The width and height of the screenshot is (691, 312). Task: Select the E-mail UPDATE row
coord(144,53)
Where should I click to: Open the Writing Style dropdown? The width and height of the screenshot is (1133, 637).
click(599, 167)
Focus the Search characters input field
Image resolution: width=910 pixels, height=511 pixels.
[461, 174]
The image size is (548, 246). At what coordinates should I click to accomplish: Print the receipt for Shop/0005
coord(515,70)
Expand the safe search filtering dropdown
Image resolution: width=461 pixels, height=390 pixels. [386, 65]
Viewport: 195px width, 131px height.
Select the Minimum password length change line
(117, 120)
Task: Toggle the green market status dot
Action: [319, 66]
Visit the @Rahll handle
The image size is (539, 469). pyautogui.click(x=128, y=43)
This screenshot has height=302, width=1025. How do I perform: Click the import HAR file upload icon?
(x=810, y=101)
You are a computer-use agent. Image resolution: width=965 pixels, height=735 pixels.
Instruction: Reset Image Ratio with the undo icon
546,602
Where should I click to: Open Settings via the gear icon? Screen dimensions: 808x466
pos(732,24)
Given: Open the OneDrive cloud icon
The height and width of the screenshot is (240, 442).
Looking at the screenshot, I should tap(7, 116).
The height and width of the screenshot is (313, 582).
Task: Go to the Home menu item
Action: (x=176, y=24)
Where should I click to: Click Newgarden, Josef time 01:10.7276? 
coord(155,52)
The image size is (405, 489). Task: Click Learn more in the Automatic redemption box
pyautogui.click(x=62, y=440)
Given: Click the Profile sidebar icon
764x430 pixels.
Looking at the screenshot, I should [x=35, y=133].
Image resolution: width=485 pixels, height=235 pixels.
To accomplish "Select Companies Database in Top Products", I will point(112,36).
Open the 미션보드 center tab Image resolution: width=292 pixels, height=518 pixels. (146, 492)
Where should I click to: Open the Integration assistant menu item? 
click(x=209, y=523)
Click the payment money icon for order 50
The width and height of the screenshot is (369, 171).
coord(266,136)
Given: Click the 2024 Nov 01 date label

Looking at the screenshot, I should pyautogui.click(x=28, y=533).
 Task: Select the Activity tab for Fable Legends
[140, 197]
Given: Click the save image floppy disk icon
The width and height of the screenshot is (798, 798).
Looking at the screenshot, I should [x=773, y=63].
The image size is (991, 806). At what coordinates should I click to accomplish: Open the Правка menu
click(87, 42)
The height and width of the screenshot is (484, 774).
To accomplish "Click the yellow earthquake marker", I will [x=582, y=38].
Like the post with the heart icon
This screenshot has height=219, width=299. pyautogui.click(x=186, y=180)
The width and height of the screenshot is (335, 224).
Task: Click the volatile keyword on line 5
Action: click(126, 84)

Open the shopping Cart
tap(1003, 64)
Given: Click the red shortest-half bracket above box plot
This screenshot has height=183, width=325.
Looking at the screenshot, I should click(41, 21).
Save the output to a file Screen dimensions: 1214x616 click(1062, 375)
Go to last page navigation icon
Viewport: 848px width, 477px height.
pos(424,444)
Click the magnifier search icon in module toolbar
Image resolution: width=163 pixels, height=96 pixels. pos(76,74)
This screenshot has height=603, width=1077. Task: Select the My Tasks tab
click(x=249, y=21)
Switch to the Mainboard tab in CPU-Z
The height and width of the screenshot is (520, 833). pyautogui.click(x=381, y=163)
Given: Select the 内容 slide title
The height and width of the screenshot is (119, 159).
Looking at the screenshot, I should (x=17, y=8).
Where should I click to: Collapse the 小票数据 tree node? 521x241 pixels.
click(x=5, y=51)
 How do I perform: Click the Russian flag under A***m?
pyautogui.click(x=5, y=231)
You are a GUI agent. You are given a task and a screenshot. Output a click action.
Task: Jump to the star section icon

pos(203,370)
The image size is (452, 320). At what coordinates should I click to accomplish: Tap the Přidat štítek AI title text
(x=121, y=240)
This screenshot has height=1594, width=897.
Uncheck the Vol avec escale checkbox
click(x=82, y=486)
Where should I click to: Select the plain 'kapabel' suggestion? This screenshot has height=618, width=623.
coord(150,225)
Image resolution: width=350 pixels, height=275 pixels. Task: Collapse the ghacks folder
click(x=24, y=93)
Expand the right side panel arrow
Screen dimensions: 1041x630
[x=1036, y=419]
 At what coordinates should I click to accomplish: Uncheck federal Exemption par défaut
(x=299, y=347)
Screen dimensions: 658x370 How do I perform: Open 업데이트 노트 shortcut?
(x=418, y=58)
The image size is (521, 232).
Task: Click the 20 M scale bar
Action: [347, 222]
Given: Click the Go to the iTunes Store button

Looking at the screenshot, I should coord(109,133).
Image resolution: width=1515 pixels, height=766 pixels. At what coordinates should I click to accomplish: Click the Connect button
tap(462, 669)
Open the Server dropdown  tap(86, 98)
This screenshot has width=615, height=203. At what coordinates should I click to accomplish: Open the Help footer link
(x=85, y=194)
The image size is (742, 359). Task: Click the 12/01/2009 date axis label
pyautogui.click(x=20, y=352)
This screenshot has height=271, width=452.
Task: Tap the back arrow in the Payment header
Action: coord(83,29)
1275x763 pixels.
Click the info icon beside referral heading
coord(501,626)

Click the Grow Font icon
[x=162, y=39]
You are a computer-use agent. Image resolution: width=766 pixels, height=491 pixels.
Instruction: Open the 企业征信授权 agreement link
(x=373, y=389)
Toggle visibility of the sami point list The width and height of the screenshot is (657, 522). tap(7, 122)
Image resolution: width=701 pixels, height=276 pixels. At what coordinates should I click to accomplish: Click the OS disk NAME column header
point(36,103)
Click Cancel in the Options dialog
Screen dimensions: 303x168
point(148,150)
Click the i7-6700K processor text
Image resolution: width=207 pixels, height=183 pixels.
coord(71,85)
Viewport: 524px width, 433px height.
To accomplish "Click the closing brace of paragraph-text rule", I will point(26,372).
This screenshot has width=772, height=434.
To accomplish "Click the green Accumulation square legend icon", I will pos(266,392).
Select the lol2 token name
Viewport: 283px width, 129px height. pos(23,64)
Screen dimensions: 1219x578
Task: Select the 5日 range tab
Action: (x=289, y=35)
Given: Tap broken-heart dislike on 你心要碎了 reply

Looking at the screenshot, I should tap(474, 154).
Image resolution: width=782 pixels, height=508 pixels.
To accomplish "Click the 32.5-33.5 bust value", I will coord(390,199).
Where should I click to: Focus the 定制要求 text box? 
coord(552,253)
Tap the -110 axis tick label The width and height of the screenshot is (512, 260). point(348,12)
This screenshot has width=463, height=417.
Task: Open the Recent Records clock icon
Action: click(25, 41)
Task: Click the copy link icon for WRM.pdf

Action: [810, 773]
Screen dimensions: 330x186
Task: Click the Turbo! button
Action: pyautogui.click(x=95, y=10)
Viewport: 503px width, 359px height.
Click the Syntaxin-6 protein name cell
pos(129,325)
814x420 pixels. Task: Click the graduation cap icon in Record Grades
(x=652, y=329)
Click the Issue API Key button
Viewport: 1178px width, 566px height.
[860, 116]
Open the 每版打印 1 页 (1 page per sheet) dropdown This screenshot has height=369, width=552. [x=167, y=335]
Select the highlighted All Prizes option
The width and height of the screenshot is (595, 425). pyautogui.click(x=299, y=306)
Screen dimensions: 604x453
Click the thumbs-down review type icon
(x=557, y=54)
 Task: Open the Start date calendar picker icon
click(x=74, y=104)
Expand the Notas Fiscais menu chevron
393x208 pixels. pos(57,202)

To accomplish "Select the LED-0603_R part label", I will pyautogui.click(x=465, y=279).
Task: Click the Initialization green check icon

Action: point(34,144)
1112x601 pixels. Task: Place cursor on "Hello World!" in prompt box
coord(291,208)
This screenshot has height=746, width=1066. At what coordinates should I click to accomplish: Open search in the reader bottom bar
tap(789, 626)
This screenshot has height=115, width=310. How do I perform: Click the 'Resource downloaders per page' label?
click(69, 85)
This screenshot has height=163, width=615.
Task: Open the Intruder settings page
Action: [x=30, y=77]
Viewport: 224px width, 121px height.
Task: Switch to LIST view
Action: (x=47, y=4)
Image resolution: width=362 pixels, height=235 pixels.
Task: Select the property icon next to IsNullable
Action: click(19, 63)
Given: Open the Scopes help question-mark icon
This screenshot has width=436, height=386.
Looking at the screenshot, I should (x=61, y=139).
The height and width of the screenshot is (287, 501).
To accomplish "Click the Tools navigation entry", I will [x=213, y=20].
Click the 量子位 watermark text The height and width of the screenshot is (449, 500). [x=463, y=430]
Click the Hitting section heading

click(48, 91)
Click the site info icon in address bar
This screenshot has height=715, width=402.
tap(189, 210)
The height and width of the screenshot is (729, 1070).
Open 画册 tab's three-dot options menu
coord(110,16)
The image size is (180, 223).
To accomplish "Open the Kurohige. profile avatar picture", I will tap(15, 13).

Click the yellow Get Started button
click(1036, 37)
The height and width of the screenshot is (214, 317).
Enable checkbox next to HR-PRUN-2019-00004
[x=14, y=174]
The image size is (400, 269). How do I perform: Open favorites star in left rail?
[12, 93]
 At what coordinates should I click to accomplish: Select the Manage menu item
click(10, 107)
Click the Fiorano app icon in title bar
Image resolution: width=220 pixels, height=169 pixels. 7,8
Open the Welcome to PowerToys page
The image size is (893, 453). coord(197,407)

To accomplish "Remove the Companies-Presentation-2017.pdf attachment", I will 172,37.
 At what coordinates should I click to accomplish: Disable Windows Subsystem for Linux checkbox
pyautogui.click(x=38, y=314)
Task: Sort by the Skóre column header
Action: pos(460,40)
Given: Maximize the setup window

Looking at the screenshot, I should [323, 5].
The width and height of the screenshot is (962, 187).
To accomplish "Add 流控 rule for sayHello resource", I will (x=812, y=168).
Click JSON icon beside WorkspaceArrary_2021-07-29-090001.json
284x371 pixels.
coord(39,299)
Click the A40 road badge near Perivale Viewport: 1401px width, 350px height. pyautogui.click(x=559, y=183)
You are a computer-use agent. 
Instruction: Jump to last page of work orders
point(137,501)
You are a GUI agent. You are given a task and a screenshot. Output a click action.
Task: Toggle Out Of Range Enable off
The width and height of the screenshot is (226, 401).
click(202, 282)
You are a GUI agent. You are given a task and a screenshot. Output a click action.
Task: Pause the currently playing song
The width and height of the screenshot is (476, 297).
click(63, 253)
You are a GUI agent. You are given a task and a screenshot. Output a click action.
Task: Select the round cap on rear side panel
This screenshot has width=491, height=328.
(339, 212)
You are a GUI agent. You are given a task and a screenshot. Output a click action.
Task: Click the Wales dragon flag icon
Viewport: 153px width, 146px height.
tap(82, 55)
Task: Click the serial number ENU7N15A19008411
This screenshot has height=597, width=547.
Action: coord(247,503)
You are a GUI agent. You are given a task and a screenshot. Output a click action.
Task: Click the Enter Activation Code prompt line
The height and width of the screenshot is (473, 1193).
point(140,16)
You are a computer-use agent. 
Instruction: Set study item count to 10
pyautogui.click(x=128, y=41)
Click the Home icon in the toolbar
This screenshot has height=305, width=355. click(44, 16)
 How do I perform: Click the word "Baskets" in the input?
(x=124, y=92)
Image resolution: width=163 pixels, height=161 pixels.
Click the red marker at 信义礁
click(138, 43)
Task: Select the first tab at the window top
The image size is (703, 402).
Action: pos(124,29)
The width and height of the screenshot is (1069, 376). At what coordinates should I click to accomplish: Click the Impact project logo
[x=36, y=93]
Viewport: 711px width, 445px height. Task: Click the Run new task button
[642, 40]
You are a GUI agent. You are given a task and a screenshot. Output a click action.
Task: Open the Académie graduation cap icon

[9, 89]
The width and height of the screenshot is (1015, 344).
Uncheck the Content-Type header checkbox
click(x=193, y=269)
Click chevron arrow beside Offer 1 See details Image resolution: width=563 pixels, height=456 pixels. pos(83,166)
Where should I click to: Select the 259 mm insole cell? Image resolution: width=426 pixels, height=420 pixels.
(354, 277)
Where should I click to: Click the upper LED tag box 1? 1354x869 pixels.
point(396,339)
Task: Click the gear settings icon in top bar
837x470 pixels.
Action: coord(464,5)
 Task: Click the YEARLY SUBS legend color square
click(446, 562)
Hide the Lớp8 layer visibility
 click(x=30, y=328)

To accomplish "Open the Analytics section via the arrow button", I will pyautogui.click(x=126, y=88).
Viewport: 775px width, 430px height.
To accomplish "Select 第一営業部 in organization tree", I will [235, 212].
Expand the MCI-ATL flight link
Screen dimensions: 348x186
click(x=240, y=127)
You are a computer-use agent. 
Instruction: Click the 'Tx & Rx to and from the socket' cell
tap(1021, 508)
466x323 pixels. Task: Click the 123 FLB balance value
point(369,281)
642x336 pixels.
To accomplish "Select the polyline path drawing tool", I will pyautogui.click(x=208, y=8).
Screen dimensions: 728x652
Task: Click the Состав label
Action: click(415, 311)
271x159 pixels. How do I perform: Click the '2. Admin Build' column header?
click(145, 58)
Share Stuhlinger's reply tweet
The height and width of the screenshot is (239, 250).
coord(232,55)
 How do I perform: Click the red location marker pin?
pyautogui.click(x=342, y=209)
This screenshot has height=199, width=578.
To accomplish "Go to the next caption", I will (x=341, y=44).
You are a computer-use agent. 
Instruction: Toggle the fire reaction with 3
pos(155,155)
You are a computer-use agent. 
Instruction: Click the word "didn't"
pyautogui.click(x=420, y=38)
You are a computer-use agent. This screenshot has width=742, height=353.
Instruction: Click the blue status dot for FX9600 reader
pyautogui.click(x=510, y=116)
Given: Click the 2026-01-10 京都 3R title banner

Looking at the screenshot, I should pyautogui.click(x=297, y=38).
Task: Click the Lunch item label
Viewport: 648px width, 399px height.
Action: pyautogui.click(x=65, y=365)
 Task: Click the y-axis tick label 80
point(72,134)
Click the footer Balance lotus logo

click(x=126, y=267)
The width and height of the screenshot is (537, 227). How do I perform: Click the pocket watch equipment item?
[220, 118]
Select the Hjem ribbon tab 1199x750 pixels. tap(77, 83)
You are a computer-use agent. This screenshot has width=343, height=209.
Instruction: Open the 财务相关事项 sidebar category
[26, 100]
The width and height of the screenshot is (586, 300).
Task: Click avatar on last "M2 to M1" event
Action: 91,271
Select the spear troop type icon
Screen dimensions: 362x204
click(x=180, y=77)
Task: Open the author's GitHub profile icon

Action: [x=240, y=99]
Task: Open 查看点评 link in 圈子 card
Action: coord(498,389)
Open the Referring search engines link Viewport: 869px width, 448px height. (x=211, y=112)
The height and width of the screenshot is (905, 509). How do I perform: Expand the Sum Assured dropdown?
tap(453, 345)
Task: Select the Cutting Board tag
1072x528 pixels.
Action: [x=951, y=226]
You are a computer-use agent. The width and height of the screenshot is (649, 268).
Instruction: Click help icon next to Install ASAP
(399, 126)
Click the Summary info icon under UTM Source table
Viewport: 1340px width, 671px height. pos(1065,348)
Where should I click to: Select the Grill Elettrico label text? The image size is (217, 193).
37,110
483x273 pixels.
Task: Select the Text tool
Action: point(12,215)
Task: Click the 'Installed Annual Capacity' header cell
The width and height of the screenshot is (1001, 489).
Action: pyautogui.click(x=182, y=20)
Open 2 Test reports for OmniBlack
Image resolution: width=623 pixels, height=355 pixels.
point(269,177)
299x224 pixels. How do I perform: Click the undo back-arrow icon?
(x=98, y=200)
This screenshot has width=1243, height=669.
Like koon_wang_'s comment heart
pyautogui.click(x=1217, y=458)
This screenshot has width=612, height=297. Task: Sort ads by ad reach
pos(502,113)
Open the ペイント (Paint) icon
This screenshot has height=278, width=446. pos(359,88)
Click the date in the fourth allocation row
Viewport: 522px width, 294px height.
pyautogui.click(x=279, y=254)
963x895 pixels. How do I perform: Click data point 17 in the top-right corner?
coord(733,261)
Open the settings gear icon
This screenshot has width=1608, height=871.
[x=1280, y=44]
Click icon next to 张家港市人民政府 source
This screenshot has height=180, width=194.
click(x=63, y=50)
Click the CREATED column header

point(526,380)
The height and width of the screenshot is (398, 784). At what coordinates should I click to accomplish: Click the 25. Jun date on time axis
•••
TASK TO CARRY OUT:
Only the lines above starting at the line that holds "Click the 量子位" and ending at the line that holds "The height and width of the screenshot is (729, 1070)." are to be repeated, exactly and in full.

SOLVED PROBLEM:
Click the 量子位 watermark text The height and width of the screenshot is (449, 500). [x=463, y=430]
Click the Hitting section heading

click(48, 91)
Click the site info icon in address bar
This screenshot has height=715, width=402.
tap(189, 210)
The height and width of the screenshot is (729, 1070).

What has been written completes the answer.